Stored data
########
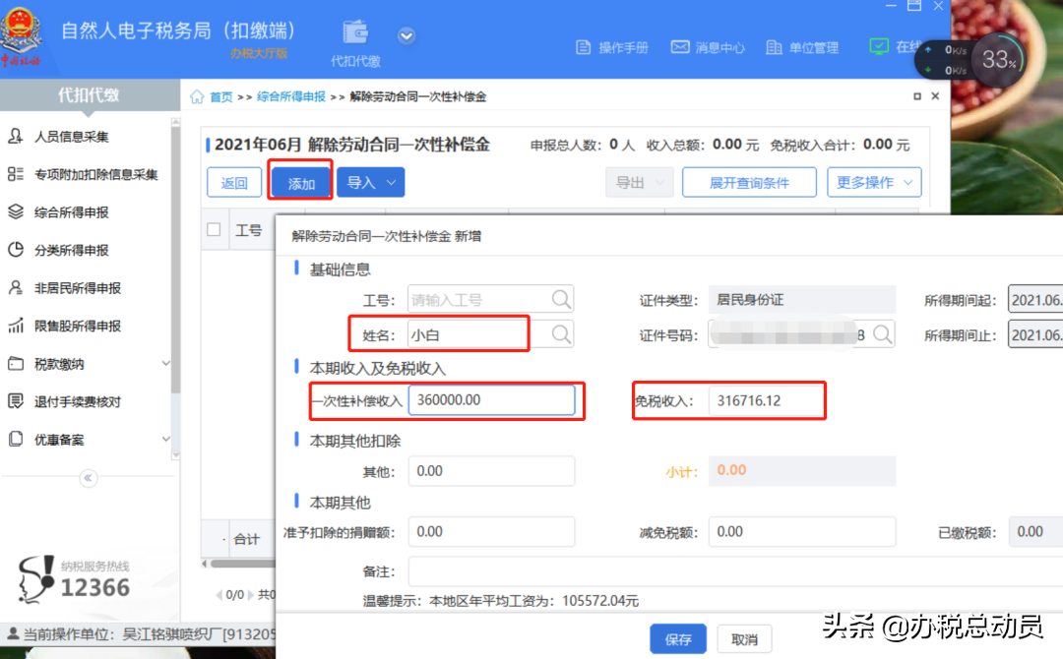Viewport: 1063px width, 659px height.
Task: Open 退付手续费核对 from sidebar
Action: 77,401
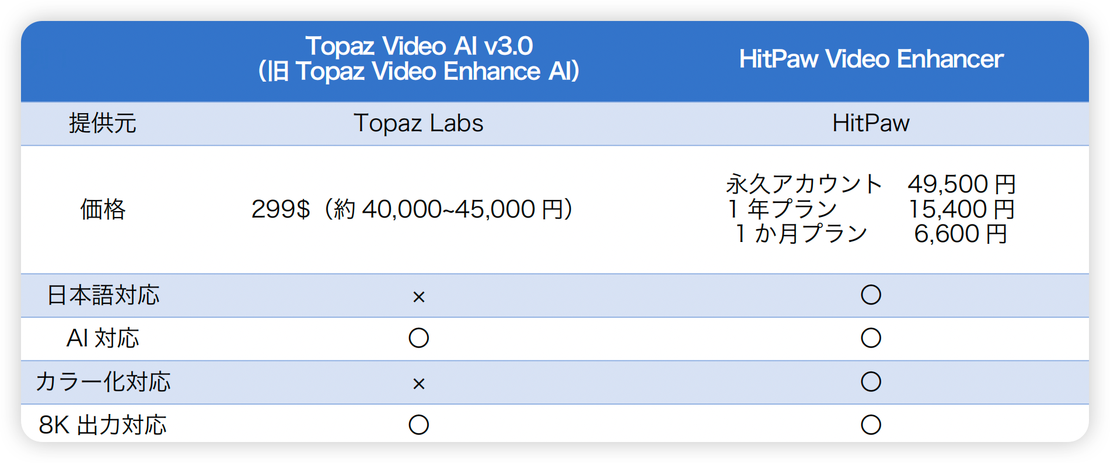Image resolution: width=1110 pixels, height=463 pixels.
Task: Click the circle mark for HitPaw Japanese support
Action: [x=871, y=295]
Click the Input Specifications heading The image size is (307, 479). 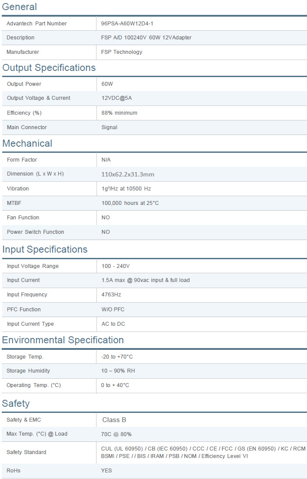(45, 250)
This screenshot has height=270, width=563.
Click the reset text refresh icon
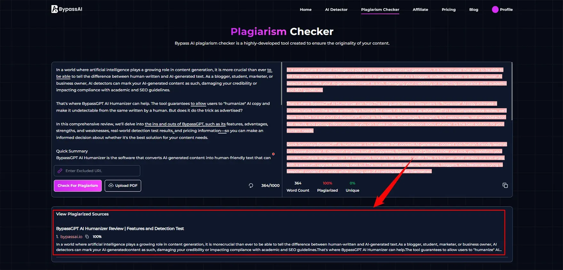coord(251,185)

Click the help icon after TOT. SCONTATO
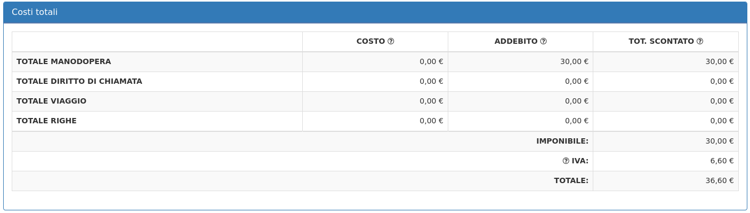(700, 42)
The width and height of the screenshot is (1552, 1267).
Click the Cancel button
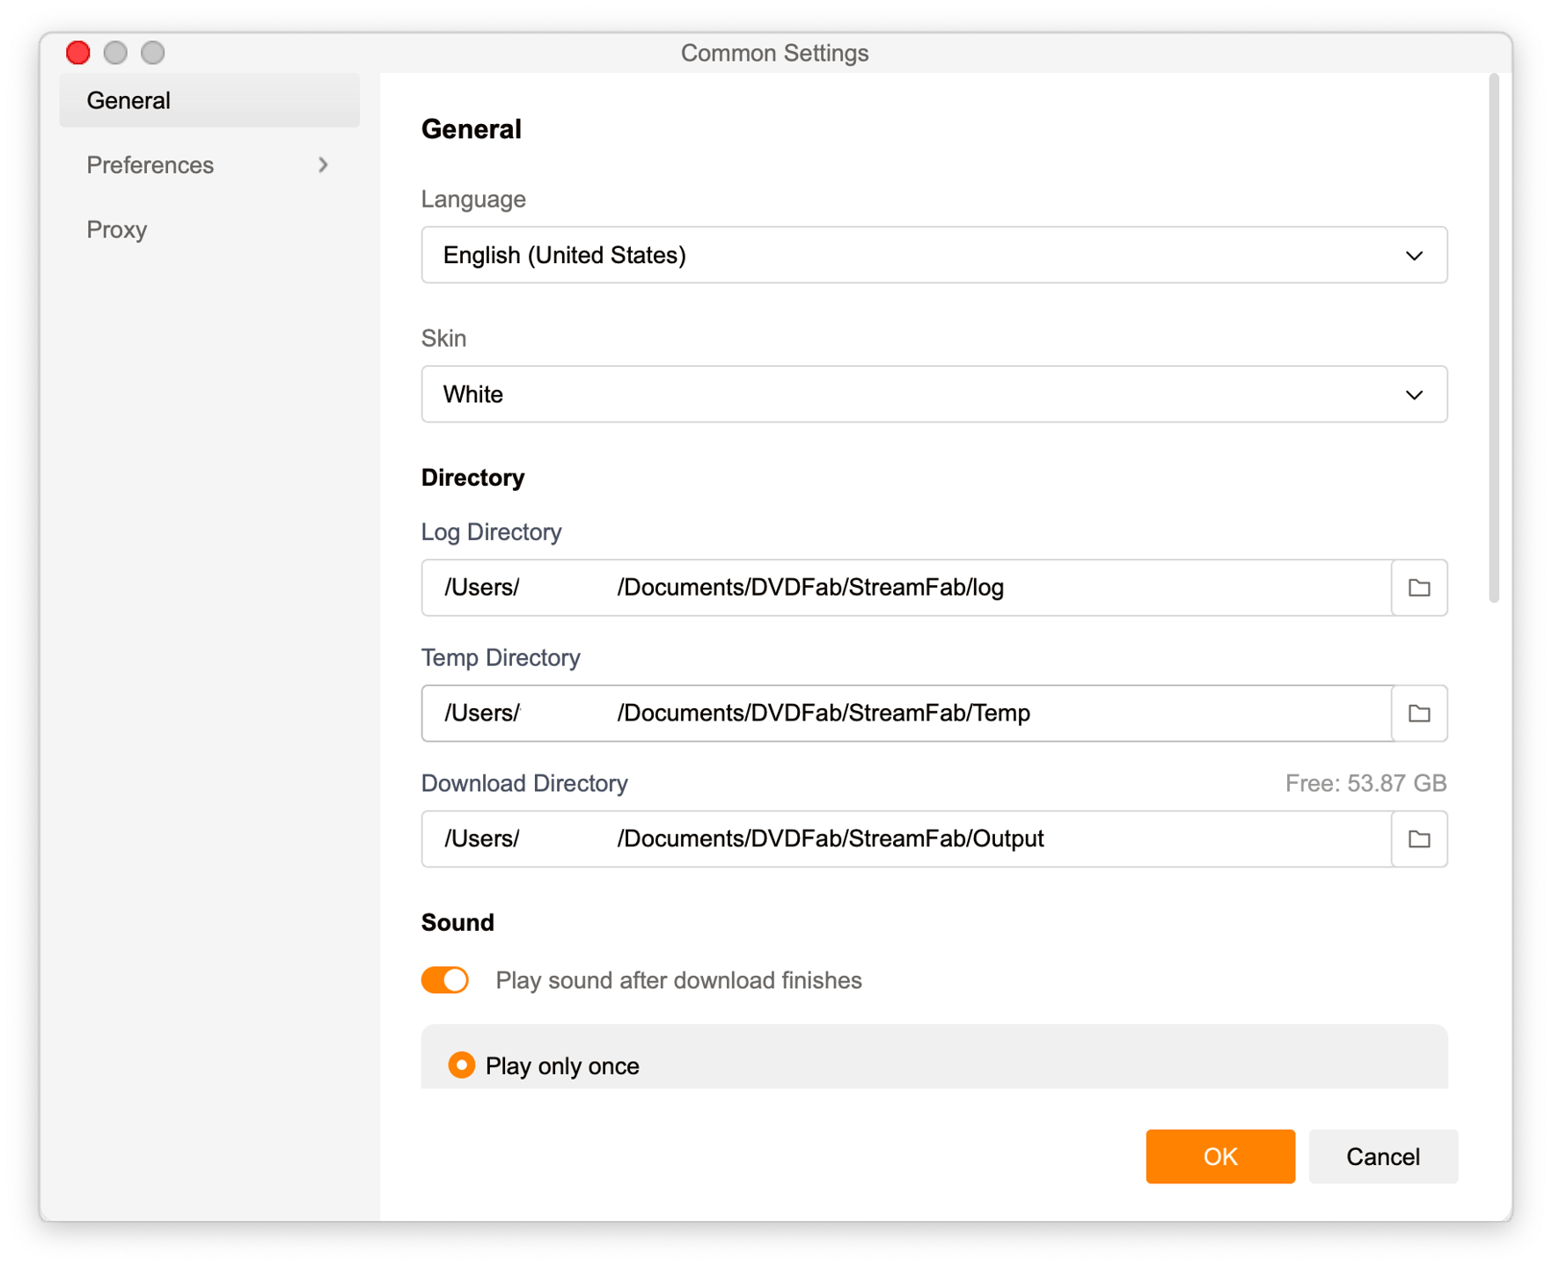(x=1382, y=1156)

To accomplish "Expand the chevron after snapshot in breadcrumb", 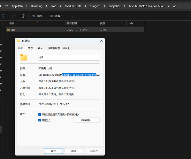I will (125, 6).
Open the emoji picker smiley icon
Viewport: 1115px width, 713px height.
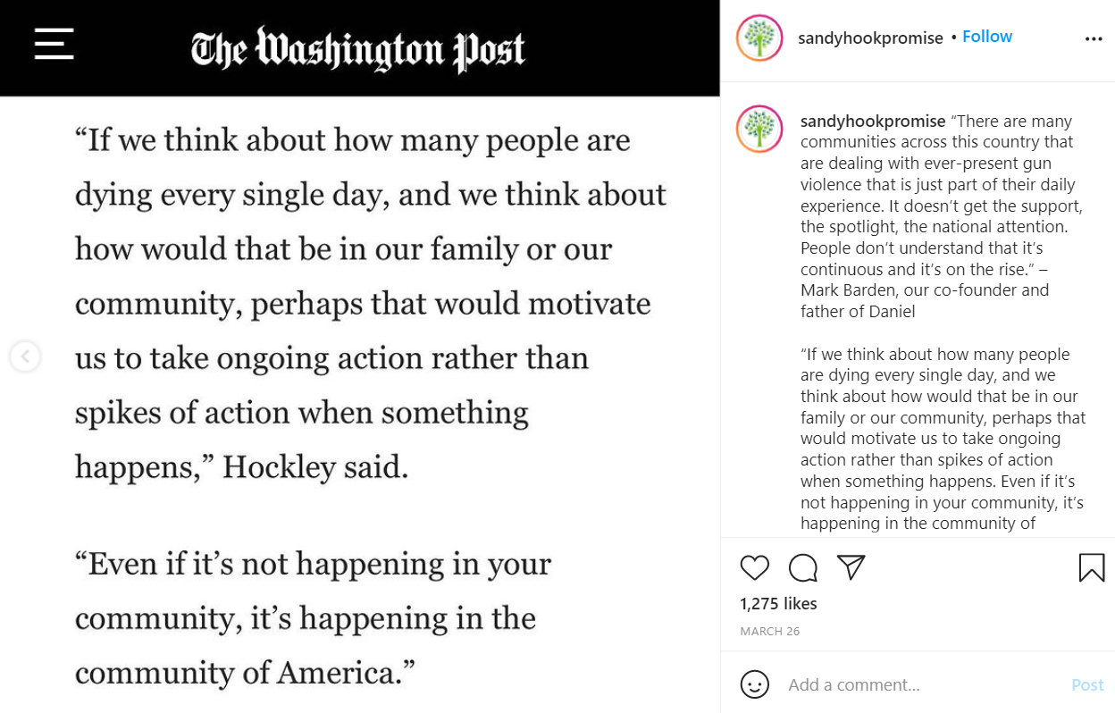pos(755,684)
########
■ **WHAT TO WORK ON**
Report every line of the data above that contains the string "screenshot" by copying it in full.

■ **RESULT OF THIS TASK**
This screenshot has height=270, width=563.
The width and height of the screenshot is (1552, 1267).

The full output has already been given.